* Task *
From the line containing "令和7年度1月号くららっこだより (561, 1105)" onward, retype each line of the entries below exactly, last line included.
*** Opening Recorded data ***
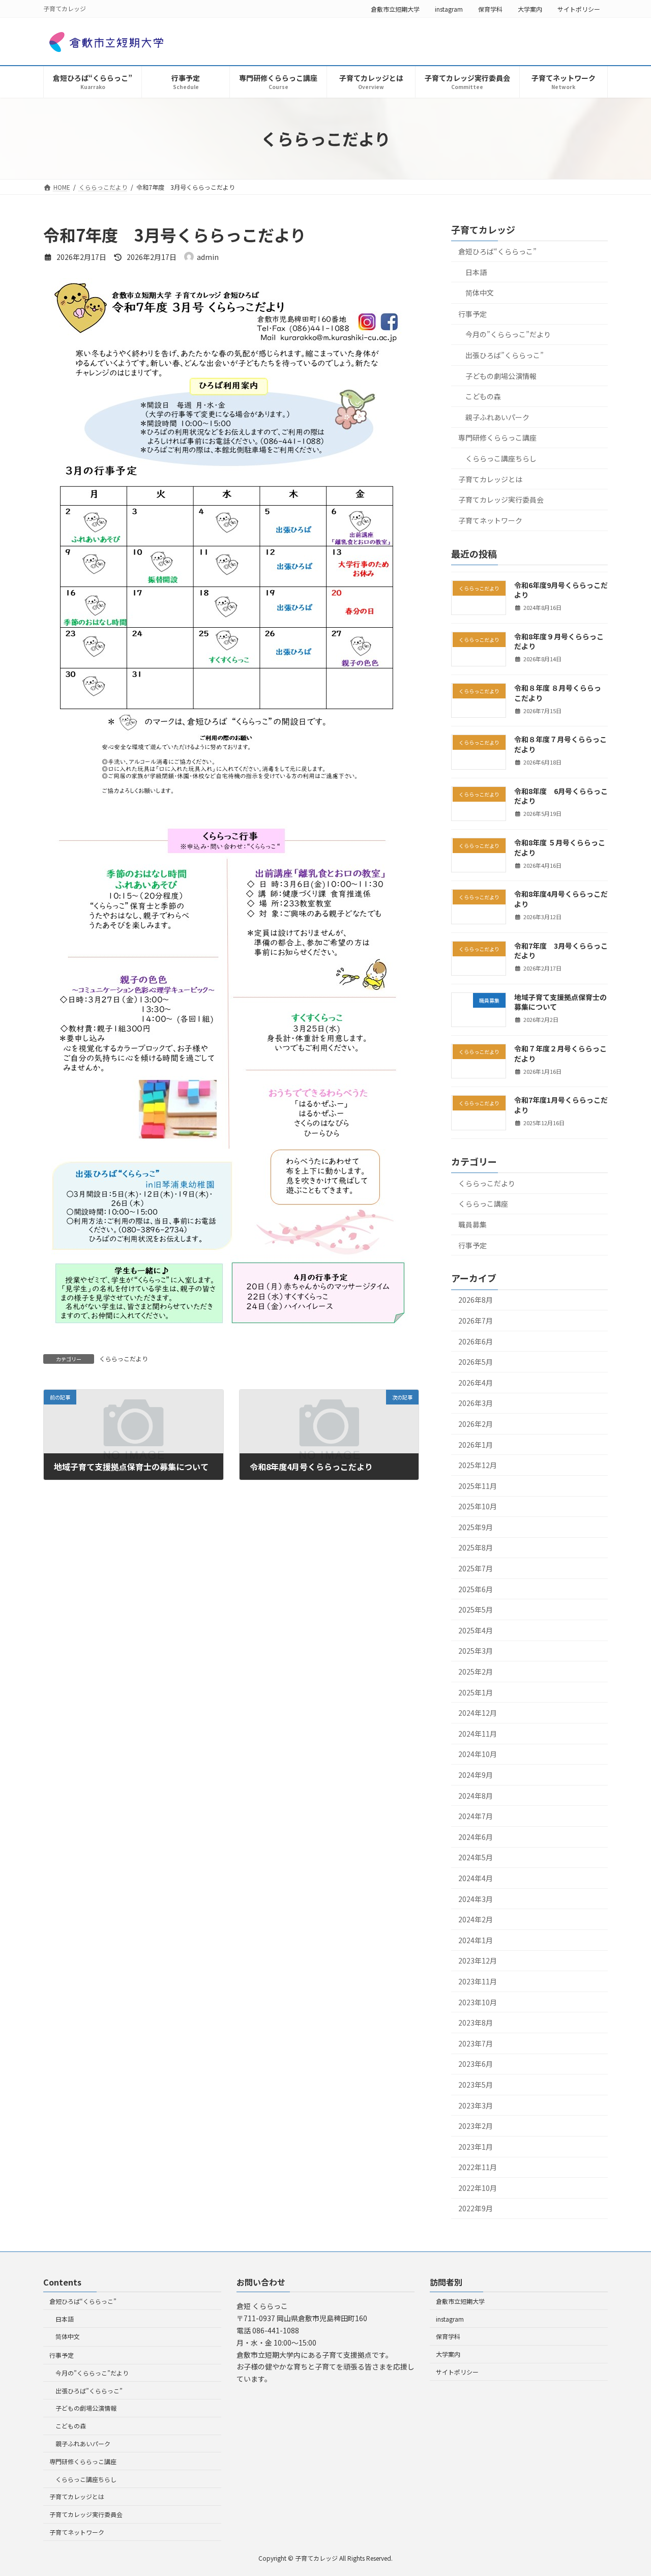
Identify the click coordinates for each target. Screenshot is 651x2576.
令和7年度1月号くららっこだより (561, 1105)
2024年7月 (475, 1816)
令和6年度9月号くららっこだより (561, 590)
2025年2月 (475, 1671)
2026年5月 (475, 1362)
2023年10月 (477, 2002)
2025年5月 (475, 1609)
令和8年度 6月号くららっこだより (561, 796)
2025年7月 (475, 1568)
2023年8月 (475, 2022)
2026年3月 (475, 1403)
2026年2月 (475, 1424)
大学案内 (530, 9)
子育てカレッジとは (490, 479)
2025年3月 (475, 1651)
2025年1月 (475, 1692)
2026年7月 (475, 1320)
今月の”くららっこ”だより (508, 334)
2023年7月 (475, 2043)
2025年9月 (475, 1527)
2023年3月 (475, 2105)
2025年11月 (477, 1486)
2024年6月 (475, 1837)
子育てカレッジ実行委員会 (501, 499)
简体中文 (479, 292)
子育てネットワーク (490, 520)
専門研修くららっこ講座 (497, 437)
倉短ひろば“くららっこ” (497, 251)
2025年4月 (475, 1630)
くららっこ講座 (483, 1203)
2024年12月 (477, 1713)
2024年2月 (475, 1919)
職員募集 (472, 1224)
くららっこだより (123, 1358)
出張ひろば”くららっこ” (504, 355)
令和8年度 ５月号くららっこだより (559, 847)
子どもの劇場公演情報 (501, 376)
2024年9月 (475, 1775)
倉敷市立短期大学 (395, 9)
*** Closing Recorded data ***
* Response to the task *
令和7年度1月号くららっこだより (561, 1105)
2024年7月 (475, 1816)
令和6年度9月号くららっこだより (561, 590)
2025年2月 (475, 1671)
2026年5月 (475, 1362)
2023年10月 (477, 2002)
2025年5月 (475, 1609)
令和8年度 6月号くららっこだより (561, 796)
2025年7月 (475, 1568)
2023年8月 (475, 2022)
2026年3月 (475, 1403)
2026年2月 (475, 1424)
大学案内 (530, 9)
子育てカレッジとは (490, 479)
2025年3月 (475, 1651)
2025年1月 (475, 1692)
2026年7月 (475, 1320)
今月の”くららっこ”だより (508, 334)
2023年7月 (475, 2043)
2025年9月 (475, 1527)
2023年3月 (475, 2105)
2025年11月 (477, 1486)
2024年6月 (475, 1837)
子育てカレッジ実行委員会 (501, 499)
简体中文 (479, 292)
子育てネットワーク (490, 520)
専門研修くららっこ講座 (497, 437)
倉短ひろば“くららっこ” (497, 251)
2025年4月 (475, 1630)
くららっこ講座 (483, 1203)
2024年12月 (477, 1713)
2024年2月 (475, 1919)
職員募集 (472, 1224)
くららっこだより (123, 1358)
出張ひろば”くららっこ” (504, 355)
令和8年度 ５月号くららっこだより (559, 847)
子どもの劇場公演情報 (501, 376)
2024年9月 (475, 1775)
倉敷市立短期大学 (395, 9)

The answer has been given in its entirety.